このエクスプロイトは、Android 2.2(Froyo)以降を搭載したAndroidデバイスに影響を与えると報告されています。上記の一連のスクリーンショットは、このエクスプロイトがAndroid Lollipop 5.1.1を搭載したNexus 5をMMS経由で攻撃するためにどのように使用されたかを示しています。
「攻撃者はあなたの携帯電話番号さえあれば、MMS経由で特別に細工されたメディアファイルを介してリモートでコードを実行できます」とZimperiumは説明しています。「完全に武器化された攻撃が成功すれば、ユーザーがメッセージを見る前に削除される可能性もあります。通知のみが表示されます。」
Zimperiumは、この脆弱性をGoogleに報告し、問題に対処するためのパッチを提出したと述べています。
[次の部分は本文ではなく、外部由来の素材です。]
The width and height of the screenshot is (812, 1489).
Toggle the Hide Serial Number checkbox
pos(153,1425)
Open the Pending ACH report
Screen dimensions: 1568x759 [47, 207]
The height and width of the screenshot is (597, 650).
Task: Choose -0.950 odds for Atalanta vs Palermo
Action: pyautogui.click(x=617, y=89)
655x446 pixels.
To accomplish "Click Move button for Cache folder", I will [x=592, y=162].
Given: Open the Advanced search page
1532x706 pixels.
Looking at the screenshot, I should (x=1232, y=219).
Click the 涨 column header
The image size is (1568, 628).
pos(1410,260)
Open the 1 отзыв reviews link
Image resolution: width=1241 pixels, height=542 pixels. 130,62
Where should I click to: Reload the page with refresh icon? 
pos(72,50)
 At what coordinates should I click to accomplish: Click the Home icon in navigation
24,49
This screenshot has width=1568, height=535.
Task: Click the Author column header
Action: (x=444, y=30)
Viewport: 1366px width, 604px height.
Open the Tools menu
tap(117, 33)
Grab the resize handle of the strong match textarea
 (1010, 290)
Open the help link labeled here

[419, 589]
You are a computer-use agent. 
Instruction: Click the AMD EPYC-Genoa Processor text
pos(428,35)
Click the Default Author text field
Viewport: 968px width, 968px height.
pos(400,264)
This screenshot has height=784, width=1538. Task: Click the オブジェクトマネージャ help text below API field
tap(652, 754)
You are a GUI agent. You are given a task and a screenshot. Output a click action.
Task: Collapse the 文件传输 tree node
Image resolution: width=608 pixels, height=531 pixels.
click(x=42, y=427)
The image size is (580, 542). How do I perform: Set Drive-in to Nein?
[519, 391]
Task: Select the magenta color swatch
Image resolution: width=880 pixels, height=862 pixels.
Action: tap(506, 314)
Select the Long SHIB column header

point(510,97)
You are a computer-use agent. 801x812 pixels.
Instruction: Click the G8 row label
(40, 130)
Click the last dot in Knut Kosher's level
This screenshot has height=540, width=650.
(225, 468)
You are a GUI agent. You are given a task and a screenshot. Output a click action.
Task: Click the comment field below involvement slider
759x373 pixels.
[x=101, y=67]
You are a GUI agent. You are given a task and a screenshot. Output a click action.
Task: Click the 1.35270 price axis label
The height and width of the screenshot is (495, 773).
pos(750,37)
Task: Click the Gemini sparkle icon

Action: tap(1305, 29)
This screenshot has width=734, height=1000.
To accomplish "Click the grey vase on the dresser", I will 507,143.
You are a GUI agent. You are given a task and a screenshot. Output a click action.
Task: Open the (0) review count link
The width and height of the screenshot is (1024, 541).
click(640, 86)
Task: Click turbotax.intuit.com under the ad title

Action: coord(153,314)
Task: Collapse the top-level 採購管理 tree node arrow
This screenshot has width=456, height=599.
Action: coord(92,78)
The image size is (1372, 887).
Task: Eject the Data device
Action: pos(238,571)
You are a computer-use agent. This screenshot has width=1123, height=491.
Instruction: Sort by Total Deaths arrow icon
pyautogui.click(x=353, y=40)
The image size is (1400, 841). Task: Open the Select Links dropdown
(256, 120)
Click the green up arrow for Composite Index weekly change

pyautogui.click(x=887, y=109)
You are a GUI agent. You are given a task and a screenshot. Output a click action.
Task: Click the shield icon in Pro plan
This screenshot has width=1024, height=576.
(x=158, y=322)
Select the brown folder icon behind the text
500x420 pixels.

Googleは48時間以内にAndroidの内部コードブランチにパッチを適用したとのことです。
多くのAndroidユーザーが最新バージョンのAndroidを使用していないため、この脆弱性はAndroidデバイスユーザーの最大95%に影響を及ぼす可能性があります。つまり、最大9億5000万台のAndroid端末がこの脆弱性の影響を受ける可能性があるということです。
AppleInsiderによると、Stagefrightに関する研究は8月5日のBlack Hat USAカンファレンスと8月7日のDEF CON 3で発表される予定だという。